Among other teachings, the Book of Mormon asserts that American Indians are
descendants of one of Israel’s 10 lost tribes and that worthy Mormons, after
death, ascend to a heaven where they are assigned special kingdoms.
Some Christian churches considered Mormon teachings heretical, and when Mr.
Smith proclaimed “plural marriage” as part of God’s law, and began to practice
polygamy openly, he encountered bitter social, religious and political
hostility, even while his doctrines attracted more and more people every year.
In 1844, shortly after he announced he was running for the presidency of the
United States, he was murdered by a lynch mob in Carthage, Ill.
Brigham Young then became the leader of the Mormons and led them to Utah
Territory, where he set up a powerful, almost theocratic regime that repeatedly
found itself at odds with federal authorities. The Mormon leaders became
convinced that federal troops were planning to invade Utah and overthrow them.
In 1857, Mormon vigilantes attacked an unarmed caravan of California-bound
settlers at a place called Mountain Meadows and murdered more than a hundred in
cold blood. The Civil War may have saved Utah from invasion by federal forces.

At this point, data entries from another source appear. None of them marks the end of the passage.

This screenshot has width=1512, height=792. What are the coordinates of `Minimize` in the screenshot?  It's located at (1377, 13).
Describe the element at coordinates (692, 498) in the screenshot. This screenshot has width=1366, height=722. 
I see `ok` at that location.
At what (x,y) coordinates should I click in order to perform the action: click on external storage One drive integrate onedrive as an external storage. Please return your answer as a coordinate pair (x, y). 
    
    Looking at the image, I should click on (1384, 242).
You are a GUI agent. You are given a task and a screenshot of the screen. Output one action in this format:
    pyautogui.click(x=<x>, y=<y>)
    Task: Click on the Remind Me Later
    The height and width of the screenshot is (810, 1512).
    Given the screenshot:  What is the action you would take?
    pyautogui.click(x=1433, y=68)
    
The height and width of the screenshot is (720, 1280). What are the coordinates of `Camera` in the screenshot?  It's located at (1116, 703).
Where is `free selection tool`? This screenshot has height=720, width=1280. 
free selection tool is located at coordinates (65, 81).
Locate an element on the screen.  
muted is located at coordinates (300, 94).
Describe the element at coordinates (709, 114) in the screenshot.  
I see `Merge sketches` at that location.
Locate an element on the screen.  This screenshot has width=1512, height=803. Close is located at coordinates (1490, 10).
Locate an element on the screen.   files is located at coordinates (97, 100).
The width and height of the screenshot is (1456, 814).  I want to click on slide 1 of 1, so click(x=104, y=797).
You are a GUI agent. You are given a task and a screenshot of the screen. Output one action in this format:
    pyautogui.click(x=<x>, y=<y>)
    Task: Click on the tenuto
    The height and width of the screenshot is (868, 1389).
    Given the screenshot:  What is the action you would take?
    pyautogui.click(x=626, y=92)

After Mr. Young died in 1877, leaving 56 children and 16 wives behind, Utah
applied for statehood. After many controversies, mostly about polygamy, the
church in 1890 declared that plural marriage was no longer allowed and Utah was
granted statehood five years later.
But the change was not simple. Thousands of Mormon families with two, three or
more wives had to adjust their lives and for years charges of polygamy were
raised against prominent Mormons. When Brigham Henry Roberts, a member of the
Mormon Council of Seventy, was elected to Congress in 1896, he was denied
membership because he had three wives. Reed Smoot, elected to the Senate in
1902, was not a polygamist. But, as the editorial in The Evening Gazette made
clear, he was still being criticized for clandestinely supporting polygamy and
for putting church interests before national interests.
Mr. Smoot was not expelled from the Senate; he served another 24 years. He has
gone down in the history books not as the first Mormon elected to the U.S.
Senate, but as the co-sponsor of the 1930 Smoot–Hawley tariff law, which raised
tariffs on 20,000 imported items and is widely regarded as a colossal blunder
that exacerbated the Great Depression of the 1930s. By then, his religion had
long ceased to be a factor in American political life. Mitt Romney, now running
for president of the United States, does not have to worry about the polygamy
issue. Plural marriage has long been banned by the Mormon church and survives
only in a few, isolated backwater places. But he still is concerned that his
faith may be a problem in the upcoming caucuses and primaries. His clarifying
speech earlier this month emphasized his strong commitment to American values,
including the separation of church and state, rather than any explication of the
doctrinal beliefs of the Mormons. In fact, he used the word “Mormon” only once.
That probably was wise. Religious doctrine should have no place in political
debate. Four centuries ago in England, people died over such things as the issue
of “transubstantiation” versus “consubstantiation” — whether Christ’s body is
present physically or only spiritually in the holy communion. Some heads were
chopped off but otherwise nothing was gained from those abstruse arguments. That
was a lesson well-learned by the members of the First Congress when they wrote
the First Amendment to the new Constitution.
As Mitt Romney knows, there is a lot of history behind his run for president. At
some point he probably will be asked whether, if elected, he will take his oath
of office on the Bible or the Book of Mormon. It shouldn’t make any difference,
but it probably will.
Webmaster Note: Since Smoot was a savvy businessman, he had to pretend to be ignorant of Mormon theology to be seated in the United States Senate. A Mormon general authority would never have been ignorant of Mormon pagan theology.